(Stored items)
···
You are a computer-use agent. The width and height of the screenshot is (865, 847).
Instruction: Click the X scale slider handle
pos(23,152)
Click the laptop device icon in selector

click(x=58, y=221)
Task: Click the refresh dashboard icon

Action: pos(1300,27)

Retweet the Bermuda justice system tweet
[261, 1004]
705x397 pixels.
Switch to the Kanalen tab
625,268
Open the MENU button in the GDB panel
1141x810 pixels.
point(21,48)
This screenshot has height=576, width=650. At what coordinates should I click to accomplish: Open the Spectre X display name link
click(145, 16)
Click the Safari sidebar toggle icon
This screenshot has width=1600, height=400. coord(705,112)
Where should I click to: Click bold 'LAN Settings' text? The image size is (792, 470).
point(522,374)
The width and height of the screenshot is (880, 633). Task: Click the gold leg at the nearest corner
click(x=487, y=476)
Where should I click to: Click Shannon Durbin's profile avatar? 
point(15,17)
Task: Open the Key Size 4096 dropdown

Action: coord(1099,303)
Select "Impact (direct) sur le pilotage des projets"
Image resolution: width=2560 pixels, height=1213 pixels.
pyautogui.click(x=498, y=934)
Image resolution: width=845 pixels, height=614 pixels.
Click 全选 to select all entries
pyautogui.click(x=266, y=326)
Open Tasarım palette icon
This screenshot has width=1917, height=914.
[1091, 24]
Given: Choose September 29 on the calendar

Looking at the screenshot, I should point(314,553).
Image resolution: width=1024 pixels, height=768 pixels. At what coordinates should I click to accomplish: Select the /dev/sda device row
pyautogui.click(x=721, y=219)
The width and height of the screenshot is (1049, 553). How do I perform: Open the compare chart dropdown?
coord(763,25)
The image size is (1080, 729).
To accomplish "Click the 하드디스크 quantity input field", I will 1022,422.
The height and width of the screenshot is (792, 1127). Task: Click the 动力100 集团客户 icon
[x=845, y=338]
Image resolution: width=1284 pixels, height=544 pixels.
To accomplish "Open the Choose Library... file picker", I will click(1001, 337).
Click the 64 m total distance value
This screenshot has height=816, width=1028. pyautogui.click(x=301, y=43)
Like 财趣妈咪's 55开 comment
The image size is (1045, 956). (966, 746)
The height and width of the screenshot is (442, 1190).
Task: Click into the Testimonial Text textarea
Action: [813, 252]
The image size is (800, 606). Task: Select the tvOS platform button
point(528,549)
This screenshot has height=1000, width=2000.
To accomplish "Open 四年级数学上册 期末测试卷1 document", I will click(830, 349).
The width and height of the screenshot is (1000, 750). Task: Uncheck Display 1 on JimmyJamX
···
→ Work instruction
Go line by line through the data, copying each one that contains the word "will".

→ Result for this exercise
To accomplish "Click the 하드디스크 quantity input field", I will 1022,422.
To accomplish "Open the Choose Library... file picker", I will click(1001, 337).
To accomplish "Open 四年级数学上册 期末测试卷1 document", I will click(830, 349).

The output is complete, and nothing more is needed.